However, the defining characteristic of this cycle is the concentration of capital flowing into non-bank credit structures. Sponsors seeking capital must understand that institutional lenders and private credit funds now dominate the market for loans between $5 million and $50 million.

How to Position Your Deal for Non-Bank Capital

Sponsors seeking to raise capital in this environment must demonstrate clear alignment with lender expectations:

1. Conservative Leverage Assumptions: Lenders are underwriting to lower loan-to-value ratios than in prior cycles. Expect to contribute more equity upfront.

2. Proven Sponsorship: Track record matters. Non-bank lenders are scrutinizing sponsor experience, prior exits, and operational capabilities more rigorously than in past cycles.

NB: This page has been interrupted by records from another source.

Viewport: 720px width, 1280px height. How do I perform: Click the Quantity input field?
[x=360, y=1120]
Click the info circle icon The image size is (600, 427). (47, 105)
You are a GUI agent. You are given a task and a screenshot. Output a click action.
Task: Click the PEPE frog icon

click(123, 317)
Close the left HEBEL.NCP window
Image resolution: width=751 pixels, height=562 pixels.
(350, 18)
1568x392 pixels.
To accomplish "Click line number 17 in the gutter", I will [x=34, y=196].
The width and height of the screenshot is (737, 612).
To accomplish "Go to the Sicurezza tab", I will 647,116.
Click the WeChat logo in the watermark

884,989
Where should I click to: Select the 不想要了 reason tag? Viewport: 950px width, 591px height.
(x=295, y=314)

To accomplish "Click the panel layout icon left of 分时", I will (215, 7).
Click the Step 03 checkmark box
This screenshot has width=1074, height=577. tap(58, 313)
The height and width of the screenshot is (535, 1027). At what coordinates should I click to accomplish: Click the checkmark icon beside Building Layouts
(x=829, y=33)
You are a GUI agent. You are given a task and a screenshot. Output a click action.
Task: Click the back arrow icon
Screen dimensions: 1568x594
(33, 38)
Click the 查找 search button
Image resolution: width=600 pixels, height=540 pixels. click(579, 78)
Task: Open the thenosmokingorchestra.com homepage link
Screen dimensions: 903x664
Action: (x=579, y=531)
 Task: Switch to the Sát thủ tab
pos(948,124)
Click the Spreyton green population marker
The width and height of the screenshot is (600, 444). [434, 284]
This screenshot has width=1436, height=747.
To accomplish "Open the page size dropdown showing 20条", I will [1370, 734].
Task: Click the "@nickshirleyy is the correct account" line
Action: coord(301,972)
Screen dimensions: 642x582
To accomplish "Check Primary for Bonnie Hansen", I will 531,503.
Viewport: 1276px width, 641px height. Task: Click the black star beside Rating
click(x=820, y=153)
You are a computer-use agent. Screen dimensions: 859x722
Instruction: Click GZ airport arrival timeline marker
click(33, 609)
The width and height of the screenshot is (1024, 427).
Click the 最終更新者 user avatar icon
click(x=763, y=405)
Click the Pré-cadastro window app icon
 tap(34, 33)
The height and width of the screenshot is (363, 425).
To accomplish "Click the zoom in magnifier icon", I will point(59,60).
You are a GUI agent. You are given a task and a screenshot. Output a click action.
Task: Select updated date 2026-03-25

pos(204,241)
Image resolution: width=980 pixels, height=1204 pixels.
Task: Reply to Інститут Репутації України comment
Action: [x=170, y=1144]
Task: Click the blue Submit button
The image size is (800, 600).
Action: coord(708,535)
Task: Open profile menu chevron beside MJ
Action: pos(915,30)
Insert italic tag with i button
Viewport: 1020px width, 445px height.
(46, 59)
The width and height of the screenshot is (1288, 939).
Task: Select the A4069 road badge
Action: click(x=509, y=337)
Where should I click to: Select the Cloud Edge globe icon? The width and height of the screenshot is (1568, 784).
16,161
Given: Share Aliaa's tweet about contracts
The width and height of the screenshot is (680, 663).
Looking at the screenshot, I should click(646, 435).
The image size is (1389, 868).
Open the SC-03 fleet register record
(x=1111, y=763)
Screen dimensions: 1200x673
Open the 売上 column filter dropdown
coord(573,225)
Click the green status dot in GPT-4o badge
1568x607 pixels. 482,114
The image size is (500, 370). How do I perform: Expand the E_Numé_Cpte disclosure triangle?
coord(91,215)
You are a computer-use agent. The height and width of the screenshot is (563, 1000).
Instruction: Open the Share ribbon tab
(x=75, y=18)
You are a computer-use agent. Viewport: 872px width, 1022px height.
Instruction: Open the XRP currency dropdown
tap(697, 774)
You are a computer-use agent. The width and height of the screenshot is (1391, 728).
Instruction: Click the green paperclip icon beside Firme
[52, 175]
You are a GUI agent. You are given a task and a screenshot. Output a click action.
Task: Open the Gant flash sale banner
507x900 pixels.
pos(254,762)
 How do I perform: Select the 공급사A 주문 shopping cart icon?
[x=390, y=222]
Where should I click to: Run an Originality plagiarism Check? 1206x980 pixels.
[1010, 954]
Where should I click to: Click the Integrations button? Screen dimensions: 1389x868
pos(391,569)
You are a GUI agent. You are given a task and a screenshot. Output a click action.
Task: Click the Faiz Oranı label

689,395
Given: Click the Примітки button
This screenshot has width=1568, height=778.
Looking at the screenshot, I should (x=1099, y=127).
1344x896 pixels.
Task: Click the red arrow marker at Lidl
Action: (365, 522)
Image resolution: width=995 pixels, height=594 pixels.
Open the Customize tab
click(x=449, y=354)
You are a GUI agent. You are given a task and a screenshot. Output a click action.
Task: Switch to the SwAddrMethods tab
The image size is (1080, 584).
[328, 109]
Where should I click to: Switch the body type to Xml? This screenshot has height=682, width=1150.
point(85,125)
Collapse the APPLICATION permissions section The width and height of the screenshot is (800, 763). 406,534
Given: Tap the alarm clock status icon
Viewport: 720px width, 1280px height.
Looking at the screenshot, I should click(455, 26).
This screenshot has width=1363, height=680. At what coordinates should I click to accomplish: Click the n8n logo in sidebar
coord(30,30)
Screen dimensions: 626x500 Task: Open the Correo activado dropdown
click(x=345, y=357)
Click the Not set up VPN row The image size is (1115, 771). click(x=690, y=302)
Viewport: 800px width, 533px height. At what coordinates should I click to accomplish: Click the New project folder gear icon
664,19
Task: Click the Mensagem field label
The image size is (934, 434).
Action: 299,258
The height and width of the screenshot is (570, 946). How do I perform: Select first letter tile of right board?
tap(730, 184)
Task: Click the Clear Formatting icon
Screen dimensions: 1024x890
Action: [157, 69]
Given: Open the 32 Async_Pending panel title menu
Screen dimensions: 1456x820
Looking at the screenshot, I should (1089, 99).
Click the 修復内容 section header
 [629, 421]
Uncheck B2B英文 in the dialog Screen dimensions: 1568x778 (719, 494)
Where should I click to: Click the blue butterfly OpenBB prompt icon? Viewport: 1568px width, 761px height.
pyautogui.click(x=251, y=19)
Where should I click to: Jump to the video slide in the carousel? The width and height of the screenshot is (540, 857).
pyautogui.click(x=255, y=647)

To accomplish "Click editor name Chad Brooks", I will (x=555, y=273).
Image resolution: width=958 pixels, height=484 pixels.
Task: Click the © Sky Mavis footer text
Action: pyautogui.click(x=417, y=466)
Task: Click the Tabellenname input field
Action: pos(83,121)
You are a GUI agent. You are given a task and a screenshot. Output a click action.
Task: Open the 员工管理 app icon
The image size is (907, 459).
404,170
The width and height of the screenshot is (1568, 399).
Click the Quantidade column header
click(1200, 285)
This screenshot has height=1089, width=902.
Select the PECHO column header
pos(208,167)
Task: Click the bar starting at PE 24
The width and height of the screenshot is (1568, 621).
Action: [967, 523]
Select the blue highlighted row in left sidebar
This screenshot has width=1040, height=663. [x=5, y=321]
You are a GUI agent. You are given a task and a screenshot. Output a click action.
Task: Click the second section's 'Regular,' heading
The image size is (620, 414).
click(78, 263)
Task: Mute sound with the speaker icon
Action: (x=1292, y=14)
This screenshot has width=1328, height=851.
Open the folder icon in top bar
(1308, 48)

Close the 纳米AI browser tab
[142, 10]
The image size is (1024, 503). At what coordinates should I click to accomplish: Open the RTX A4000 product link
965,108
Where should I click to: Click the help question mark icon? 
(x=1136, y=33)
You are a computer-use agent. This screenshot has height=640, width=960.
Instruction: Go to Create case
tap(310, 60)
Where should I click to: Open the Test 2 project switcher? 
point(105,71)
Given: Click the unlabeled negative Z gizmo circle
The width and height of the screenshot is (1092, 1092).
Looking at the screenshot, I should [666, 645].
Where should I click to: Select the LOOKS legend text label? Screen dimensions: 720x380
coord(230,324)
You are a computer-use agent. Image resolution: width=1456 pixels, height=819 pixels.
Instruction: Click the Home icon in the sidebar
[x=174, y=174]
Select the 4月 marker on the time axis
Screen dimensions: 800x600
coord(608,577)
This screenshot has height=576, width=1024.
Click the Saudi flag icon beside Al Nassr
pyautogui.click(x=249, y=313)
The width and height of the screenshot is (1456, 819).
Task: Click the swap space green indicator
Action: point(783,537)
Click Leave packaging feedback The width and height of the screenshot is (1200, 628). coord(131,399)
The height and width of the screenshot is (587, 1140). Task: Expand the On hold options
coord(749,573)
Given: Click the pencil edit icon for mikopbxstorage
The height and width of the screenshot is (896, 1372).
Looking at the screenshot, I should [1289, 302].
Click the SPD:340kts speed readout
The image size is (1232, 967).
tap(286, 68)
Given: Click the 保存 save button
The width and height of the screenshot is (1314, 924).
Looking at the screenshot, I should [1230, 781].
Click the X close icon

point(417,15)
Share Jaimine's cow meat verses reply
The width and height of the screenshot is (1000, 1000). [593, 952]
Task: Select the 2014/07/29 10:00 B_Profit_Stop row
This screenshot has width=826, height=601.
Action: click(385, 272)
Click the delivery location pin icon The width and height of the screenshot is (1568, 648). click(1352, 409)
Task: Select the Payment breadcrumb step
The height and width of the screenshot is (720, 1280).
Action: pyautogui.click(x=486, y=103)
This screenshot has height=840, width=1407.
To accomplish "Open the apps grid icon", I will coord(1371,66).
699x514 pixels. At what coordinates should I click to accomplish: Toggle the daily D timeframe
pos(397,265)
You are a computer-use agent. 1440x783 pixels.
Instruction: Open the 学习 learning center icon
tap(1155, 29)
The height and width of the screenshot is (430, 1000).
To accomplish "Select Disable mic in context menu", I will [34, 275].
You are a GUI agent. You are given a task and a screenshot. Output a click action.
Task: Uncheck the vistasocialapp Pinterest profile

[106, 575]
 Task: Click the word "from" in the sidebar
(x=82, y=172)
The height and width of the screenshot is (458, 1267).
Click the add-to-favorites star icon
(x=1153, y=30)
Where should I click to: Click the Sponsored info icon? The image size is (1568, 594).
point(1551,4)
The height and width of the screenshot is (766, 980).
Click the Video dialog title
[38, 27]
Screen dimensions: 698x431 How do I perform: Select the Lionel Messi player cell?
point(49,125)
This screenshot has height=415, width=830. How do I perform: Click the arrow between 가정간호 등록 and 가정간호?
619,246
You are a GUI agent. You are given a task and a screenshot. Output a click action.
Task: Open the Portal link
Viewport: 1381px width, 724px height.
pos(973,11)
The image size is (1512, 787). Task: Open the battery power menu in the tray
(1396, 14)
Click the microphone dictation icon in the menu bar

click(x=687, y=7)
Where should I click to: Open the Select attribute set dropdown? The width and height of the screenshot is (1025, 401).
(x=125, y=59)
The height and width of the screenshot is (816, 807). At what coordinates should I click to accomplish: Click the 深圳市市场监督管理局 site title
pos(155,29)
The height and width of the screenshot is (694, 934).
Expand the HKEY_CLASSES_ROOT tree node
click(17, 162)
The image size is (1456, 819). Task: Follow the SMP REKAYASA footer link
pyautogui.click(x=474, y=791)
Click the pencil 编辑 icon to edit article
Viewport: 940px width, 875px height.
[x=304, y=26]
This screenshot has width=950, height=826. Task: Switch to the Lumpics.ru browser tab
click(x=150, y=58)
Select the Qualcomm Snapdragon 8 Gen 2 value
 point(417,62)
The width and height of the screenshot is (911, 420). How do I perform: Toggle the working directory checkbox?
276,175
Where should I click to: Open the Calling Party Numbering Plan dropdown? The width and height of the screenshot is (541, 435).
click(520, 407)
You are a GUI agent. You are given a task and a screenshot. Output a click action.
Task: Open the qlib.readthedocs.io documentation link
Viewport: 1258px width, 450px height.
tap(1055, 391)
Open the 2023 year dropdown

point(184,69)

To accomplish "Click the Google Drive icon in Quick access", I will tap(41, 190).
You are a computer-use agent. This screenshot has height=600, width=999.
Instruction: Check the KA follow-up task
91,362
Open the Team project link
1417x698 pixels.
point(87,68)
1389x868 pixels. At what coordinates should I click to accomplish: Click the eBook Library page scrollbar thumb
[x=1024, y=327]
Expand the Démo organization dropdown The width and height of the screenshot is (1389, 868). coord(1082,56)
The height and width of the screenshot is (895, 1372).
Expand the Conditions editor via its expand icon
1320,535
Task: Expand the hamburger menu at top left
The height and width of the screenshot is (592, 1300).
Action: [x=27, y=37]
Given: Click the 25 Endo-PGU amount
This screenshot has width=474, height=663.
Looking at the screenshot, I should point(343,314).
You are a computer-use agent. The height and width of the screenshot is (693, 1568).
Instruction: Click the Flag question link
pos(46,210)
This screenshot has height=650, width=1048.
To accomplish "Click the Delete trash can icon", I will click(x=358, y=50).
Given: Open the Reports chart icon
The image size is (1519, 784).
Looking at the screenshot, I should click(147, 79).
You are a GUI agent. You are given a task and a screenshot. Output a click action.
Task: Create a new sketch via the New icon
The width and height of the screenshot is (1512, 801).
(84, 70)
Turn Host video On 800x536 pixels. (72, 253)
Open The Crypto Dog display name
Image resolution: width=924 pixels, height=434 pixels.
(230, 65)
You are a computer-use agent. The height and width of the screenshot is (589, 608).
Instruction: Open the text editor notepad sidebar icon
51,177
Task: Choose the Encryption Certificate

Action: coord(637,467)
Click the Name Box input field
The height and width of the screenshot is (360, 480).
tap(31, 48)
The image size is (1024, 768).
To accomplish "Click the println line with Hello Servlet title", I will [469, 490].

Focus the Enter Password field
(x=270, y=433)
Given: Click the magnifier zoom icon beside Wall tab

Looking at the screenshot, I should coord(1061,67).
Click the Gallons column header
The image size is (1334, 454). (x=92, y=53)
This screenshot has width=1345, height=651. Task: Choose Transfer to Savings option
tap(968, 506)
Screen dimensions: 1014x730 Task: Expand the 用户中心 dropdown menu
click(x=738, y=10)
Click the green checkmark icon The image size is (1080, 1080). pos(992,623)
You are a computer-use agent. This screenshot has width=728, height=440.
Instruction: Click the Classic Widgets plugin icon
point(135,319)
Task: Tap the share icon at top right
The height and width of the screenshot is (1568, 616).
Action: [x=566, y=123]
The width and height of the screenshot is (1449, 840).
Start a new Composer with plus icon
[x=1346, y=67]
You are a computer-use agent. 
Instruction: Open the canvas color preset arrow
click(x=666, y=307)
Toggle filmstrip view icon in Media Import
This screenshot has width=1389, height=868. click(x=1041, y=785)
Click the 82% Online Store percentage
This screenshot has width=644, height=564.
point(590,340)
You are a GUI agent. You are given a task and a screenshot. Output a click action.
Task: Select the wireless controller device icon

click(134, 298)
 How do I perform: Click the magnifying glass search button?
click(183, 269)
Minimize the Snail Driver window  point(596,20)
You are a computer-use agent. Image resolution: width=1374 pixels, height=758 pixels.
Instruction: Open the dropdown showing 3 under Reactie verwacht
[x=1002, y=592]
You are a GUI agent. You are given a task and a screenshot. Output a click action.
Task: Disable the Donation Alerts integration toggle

3. Realistic Exit Timelines: Bridge and mezzanine lenders expect clear paths to refinancing or sale. Vague exit strategies reduce funding probability.

4. Asset Quality and Cash Flow: Properties with stable tenancy, long-term leases, or strong fundamentals receive better pricing and terms. Transitional or speculative assets face higher costs and stricter covenants.

5. Transparent Financial Reporting: Institutional lenders require detailed proformas, rent rolls, and historical performance data. Incomplete or poorly structured financial packages delay or kill capital raises.

Strategic Considerations: Debt vs Quasi-Equity

The choice between mezzanine debt and preferred equity depends on the sponsor’s priorities and risk tolerance.

Mezzanine debt is appropriate when:

  • The sponsor values tax-deductible interest payments
  • The project has predictable cash flows to service fixed debt obligations
  • The sponsor wants to maintain full operational control without governance constraints

Preferred equity is appropriate when:

  • The sponsor needs flexibility on payment schedules during lease-up or stabilization
  • The sponsor can accept governance participation in exchange for reduced default risk
  • The project has strong upside potential that can be shared with the capital provider

Understanding these trade-offs allows sponsors to structure deals that align capital sources with project risk profiles and strategic objectives.

Capital Formation Strategies for Sponsors

Sponsors raising $5 million to $50 million typically pursue one of three capital stack strategies:

1. Senior + Equity: A senior loan at 60 to 65 percent loan-to-value, with the sponsor providing the remaining equity. This structure offers the lowest cost of capital but requires significant sponsor equity contributions.

2. Senior + Mezzanine: A senior loan at 60 to 65 percent loan-to-value, with mezzanine debt filling the gap to 75 to 80 percent total leverage. This reduces sponsor equity requirements but increases fixed debt service obligations.

3. Senior + Preferred Equity: A senior loan at 60 to 65 percent loan-to-value, with preferred equity providing subordinated capital. This structure offers cash flow flexibility but introduces governance participation and potential dilution risks.

Each structure has distinct cost, risk, and control implications. Sponsors must evaluate their ability to service debt, their tolerance for governance participation, and their confidence in achieving performance hurdles before selecting a capital stack design. For investors evaluating different partnership structures, understanding joint venture development can provide clarity on how equity partners collaborate on real estate projects.

Why Alternative Capital Sources Matter in 2026

The commercial real estate market is operating under constrained conditions. Property values remain below 2022 peaks, interest rates are elevated relative to the 2010–2021 period, and traditional bank lending has contracted significantly.

Private credit funds, family offices, and specialized debt platforms have stepped in to provide the capital that banks will not. For sponsors who understand the yield expectations, structural mechanics, and governance trade-offs of these instruments, alternative capital sources offer viable paths to close deals, refinance maturing loans, and execute value-add strategies.

Final Considerations

Raising capital in 2026 requires precision, transparency, and strategic alignment with lender expectations. Sponsors who present well-structured deals with conservative leverage assumptions, proven track records, and realistic exit strategies will secure funding. Those who rely on outdated assumptions about bank availability or fail to account for the governance requirements of preferred equity will face delays, higher costs, or outright rejections.

The non-bank lending market is active, liquid, and competitive. Capital is available for sponsors who demonstrate discipline and operational capability. Investors can review Primior’s track record to see how institutional capital strategies have been applied across multiple real estate projects. Understanding the capital stack, pricing each layer appropriately, and structuring deals to align with lender risk profiles are the critical differentiators in successfully raising $5 million to $50 million for real estate deals in 2026.